Excerpt to read —
────────
Which is not at all hard to understand, and points out things that you have either suspected or deduced: that modern, enhanced TCP is so good at dancing around path problems that it renders those problems invisible on a short path. The NPAD tool can expose those invisible problems, when it works. This post is about the things that you can do to fix broken NPAD deployments, as well has how to tweak NPAD to function in the world of common 10 Gig paths. You may note that the currently deployed NPAD is showing its age in several respects. This post is about realizing the value of NPAD as it currently exists in the wild, and may perhaps inform further development.

All of the following assumes that you are working on a relatively up-to-date (like, 3.2+)  pS-Performance Toolkit node. If you have installed NPAD yourself on a non-toolkit node, you may have to figure out what directories, user-ids, et cetera, apply. 

You are responsible for backing up files before you change them. 

Things You Should Do Right Now

(all of which, I believe can be accomplished by upgrading to toolkit 3.3, when it is released.)

  1. Make sure that /var/lib/npad/ServerData/summary.html is owned by user “npad”. For example, become root, and do “chown npad.npad /var/lib/npad/ServerData/summary.html”.
  2. Install numpy ( yum install numpy ).
  3. Install the Gnuplot.py python module (http://sourceforge.net/projects/gnuplot-py/ )
────────
Work to be completed — In the NPAD excerpt, how would the passage between "All of the following" and "et cetera, apply.", inclusive, read if you substituted "perfSONAR Toolkit" for "pS-Performance Toolkit"? Give that passage with the change made.
────────
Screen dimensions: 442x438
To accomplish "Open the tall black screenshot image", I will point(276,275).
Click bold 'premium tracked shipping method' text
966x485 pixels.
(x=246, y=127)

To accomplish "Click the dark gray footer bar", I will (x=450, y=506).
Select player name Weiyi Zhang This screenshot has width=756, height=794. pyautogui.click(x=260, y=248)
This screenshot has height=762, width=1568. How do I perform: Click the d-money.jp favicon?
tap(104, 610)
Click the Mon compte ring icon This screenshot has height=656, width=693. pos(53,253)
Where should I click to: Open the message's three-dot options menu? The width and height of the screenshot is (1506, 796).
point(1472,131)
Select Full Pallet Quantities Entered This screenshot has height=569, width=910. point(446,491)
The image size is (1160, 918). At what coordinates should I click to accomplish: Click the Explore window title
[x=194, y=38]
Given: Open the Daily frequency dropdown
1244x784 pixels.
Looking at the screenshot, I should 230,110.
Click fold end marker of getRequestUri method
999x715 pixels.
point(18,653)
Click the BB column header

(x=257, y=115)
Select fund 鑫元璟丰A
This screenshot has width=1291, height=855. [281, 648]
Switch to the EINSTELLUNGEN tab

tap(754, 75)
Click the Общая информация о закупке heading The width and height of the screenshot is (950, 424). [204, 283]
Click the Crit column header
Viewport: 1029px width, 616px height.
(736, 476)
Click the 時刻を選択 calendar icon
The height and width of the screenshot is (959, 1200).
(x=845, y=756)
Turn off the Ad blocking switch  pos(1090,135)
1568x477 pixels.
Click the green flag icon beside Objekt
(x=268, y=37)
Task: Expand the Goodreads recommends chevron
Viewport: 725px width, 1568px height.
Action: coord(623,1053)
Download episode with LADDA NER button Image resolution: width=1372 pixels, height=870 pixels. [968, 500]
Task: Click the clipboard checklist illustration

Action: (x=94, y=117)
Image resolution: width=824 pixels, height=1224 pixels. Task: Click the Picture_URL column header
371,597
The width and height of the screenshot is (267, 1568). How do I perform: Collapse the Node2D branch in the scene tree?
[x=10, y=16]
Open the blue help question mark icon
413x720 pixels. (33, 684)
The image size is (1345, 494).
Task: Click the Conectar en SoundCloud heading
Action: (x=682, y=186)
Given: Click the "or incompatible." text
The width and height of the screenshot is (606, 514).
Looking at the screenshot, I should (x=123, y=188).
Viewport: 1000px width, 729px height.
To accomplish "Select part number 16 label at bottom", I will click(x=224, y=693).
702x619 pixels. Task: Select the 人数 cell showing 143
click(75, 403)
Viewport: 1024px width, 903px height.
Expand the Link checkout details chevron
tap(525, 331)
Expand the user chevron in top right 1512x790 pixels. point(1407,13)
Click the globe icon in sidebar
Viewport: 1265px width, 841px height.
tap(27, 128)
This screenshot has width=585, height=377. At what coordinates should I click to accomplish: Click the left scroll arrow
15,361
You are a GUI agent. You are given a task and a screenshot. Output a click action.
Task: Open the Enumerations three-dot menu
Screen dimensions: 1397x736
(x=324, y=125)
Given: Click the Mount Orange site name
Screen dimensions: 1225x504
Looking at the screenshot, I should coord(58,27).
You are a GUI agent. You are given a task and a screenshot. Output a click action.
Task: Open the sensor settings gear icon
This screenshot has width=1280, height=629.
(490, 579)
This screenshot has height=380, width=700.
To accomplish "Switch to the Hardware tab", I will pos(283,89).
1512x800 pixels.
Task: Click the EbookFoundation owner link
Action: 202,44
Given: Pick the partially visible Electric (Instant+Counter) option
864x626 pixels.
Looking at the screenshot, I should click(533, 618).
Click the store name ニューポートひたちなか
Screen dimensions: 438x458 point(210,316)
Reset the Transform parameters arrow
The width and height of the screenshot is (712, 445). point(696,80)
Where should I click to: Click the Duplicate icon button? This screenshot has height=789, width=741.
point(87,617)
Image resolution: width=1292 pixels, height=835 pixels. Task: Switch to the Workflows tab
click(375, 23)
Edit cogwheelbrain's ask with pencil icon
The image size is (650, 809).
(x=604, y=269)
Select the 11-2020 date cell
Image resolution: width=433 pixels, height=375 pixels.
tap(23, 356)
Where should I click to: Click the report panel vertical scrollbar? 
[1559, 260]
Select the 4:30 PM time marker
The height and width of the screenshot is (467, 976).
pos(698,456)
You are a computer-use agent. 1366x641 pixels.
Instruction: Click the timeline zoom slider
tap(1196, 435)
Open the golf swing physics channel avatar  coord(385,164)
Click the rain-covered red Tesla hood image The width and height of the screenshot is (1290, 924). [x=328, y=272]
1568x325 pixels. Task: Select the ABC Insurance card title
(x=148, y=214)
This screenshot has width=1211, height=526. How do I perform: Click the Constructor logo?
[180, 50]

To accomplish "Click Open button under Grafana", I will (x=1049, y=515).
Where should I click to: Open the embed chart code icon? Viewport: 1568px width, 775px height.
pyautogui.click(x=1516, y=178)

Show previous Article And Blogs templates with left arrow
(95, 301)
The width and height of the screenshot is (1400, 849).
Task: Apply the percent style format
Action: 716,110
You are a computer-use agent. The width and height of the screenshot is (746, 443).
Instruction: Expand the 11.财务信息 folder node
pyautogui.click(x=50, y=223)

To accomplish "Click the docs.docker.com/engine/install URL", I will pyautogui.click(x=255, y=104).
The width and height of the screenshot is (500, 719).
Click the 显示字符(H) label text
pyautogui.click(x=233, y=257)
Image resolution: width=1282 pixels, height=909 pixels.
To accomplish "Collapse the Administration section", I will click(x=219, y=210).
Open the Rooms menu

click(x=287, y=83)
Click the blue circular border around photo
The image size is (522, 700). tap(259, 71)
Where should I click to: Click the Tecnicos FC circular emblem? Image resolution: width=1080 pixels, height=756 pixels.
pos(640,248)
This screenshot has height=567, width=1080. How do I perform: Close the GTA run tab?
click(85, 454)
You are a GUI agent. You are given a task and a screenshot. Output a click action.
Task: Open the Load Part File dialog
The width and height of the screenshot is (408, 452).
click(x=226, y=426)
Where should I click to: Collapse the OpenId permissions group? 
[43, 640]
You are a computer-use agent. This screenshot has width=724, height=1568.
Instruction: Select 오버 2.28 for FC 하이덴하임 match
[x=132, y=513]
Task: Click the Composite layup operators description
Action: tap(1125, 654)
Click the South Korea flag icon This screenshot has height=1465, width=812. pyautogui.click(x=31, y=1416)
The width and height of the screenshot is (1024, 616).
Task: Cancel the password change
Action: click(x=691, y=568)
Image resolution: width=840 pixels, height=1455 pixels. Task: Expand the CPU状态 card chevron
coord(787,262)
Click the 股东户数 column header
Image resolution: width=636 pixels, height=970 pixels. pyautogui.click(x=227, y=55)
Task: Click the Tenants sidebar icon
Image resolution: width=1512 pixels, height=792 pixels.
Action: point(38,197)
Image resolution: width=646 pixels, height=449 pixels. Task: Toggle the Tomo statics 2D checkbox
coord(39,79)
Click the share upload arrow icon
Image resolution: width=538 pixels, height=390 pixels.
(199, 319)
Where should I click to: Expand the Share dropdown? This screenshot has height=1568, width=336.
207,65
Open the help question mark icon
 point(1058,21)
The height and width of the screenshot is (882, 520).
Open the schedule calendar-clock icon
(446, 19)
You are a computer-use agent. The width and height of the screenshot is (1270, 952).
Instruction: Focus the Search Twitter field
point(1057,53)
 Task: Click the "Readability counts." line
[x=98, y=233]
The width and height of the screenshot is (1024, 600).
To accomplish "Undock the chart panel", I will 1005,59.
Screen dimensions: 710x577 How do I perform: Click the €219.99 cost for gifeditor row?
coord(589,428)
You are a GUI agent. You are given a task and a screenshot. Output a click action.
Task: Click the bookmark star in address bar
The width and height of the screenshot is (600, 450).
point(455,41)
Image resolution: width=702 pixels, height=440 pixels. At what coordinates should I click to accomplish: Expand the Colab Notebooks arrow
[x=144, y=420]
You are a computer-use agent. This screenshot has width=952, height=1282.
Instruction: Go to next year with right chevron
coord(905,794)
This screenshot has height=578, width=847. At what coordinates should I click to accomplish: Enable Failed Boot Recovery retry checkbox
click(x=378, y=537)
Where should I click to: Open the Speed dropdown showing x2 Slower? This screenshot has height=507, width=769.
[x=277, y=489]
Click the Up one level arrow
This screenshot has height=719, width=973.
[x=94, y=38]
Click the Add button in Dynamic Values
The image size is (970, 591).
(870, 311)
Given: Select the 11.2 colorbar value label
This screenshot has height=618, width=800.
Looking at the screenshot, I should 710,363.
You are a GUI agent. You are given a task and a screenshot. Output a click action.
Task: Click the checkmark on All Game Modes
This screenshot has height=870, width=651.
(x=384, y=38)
────────
Answer to this exercise —
All of the following assumes that you are working on a relatively up-to-date (like, 3.2+)  perfSONAR Toolkit node. If you have installed NPAD yourself on a non-toolkit node, you may have to figure out what directories, user-ids, et cetera, apply.